In a statement to the press, the independent public policy research and advocacy organisation said the guidebook to the National Covid-19 Immunisation Programme provides a general overview of the scale and labour involved in its efforts to immunise the nation against Covid-19.
“We hope that the government will see this programme as an opportunity to mobilise and work with the private sector, specifically pharmacists and GPs, to be immunisers who are a vital part of the programme’s workforce.
““With the government targeting 126,000 people to be vaccinated per day, this should be an all-hands-on-deck approach.
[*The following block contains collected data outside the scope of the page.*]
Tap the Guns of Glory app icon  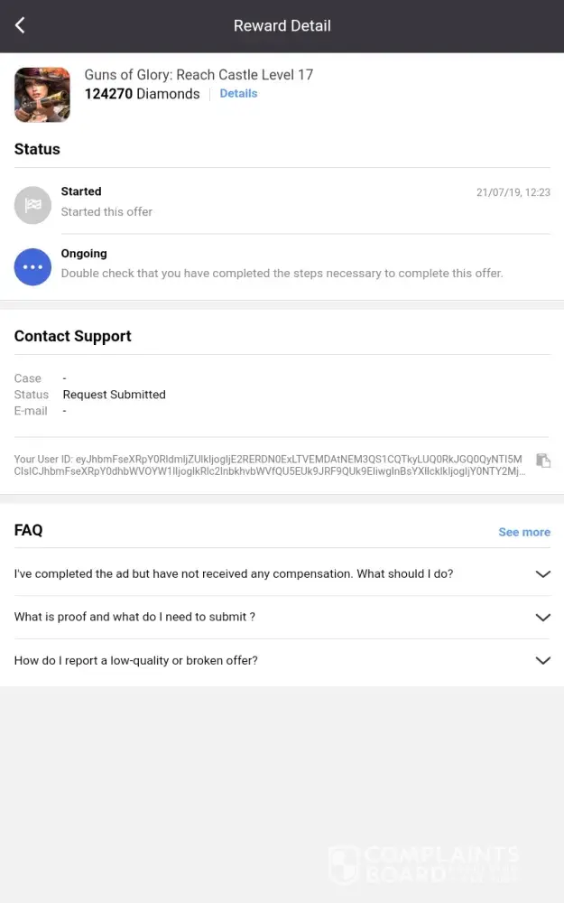point(42,94)
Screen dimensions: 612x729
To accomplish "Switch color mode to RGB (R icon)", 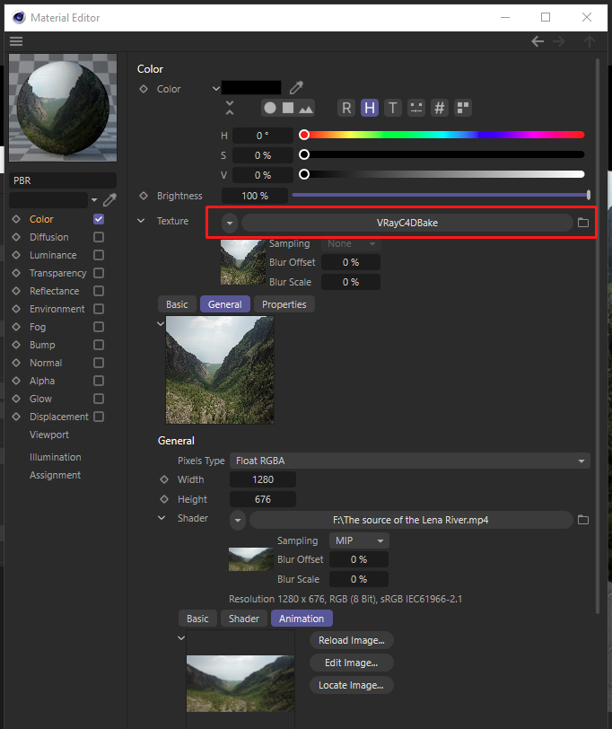I will 346,108.
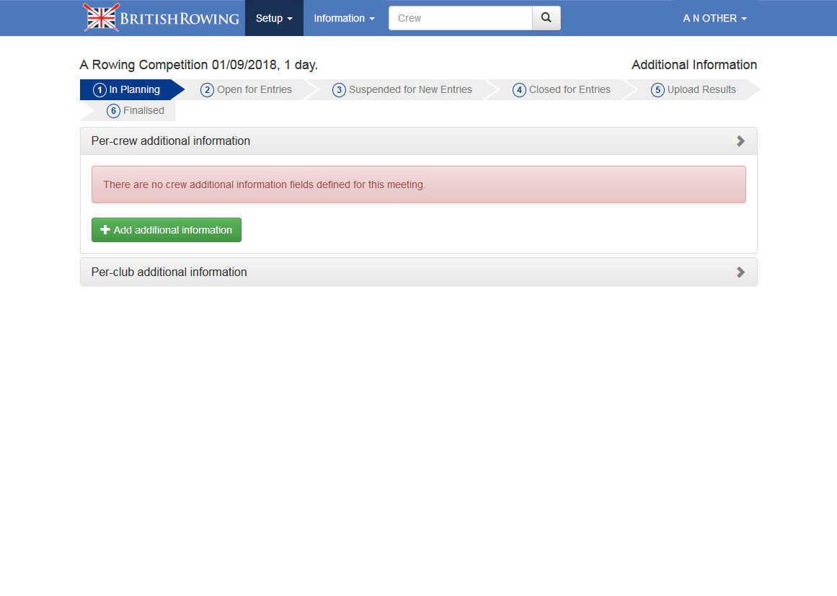Open the Setup dropdown menu

click(274, 18)
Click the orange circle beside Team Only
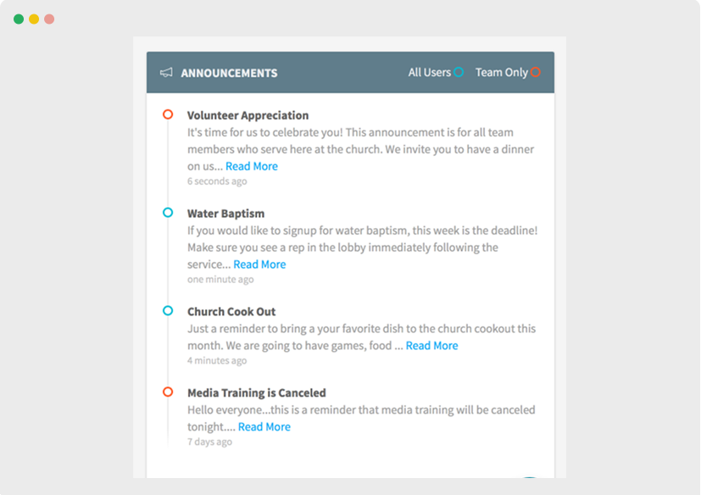This screenshot has height=495, width=701. 535,72
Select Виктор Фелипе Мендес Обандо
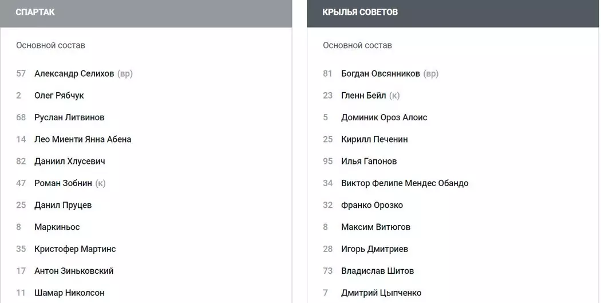 [405, 183]
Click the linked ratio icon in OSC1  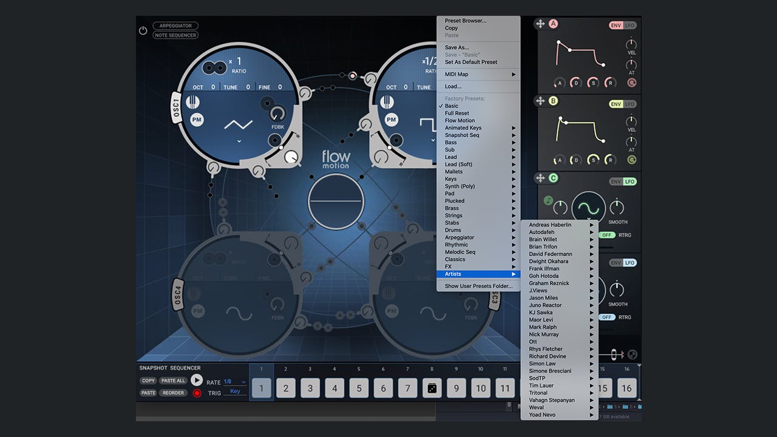214,67
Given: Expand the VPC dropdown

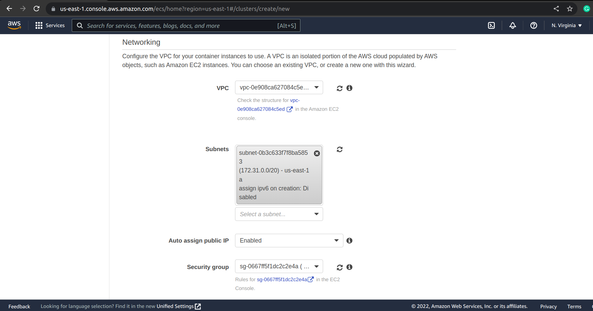Looking at the screenshot, I should tap(279, 87).
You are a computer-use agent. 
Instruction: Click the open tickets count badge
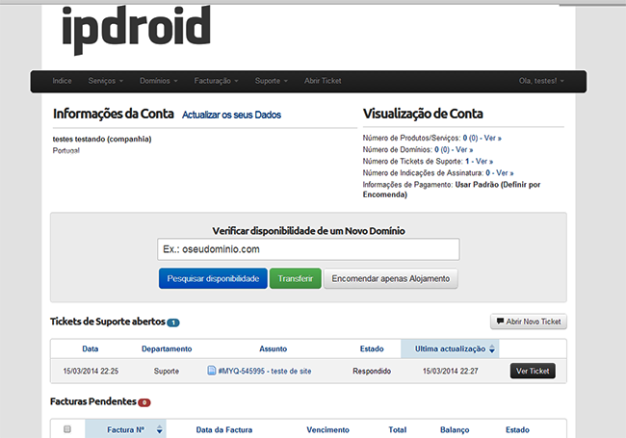coord(173,322)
The government health system should not and cannot be expected to shoulder the burden alone, especially when it is dealing with the ongoing Covid-19 epidemic at the same time,” said Azrul Mohd Khalib, chief executive of the Galen Centre for Health and Social Policy.
Winnie Ong, a research officer and registered pharmacist at the Galen Centre added that an efficient rollout to combat the pandemic involving pharmacists and GPs, will free up doctors and nurses for treatment, and draw on their existing capacity in patient care, health education and vaccination advocacy.
“Compared to front liners in Phase 1, who are attached to their work stations, reaching the target population distributed far and wide across the community in Phase 2 will be a formidable challenge. For the most vulnerable to severe illness — at least 7.5 million of the elderly, the disabled, and people with selected chronic illnesses — completing the two-dose regimen is an urgent task. Every delayed vaccination will cost lives,” Winnie said.
She added that the deployment of pharmacists and GPs to vaccination sites could be one mechanism to scale up the workforce to deliver the estimated 75,000 — 150,000 jabs required a day.
“The other is to implement pharmacy-based vaccination programmes, where trained and accredited community pharmacists deliver vaccinations on their premises.
“Alongside GP clinics, this makes it more convenient for eligible residents nearby to access their jabs, prevent overcrowding of vaccination sites, also allowing the public sector to have enough resources for outreach to remote pockets and aged care homes. Selangor, Kuala Lumpur, Penang, and Johor — accounting for over 60 per cent of the country’s community pharmacies in 2016 — are populous states in which such an approach can increase the speed of coverage,” Winnie emphasised.
She further said that at least 36 countries around the world depend on pharmacists as part of its immunisation workforce, according to the International Pharmaceutical Federation data in 2020.
Earlier today, Prime Minister Tan Sri Muhyiddin Yassin announced that Malaysia will receive the Pfizer-Biontech Covid-19 vaccine this Sunday or five days earlier than previously scheduled.
At the launch of the National Covid-19 Immunisation Plan today, he also said the rollout of Malaysia’s vaccination programme will start on February 26 on a voluntary basis.
The National Covid-19 Immunisation Programme will roll out in three phases, targeting 80 per cent of the population who will be vaccinated for free.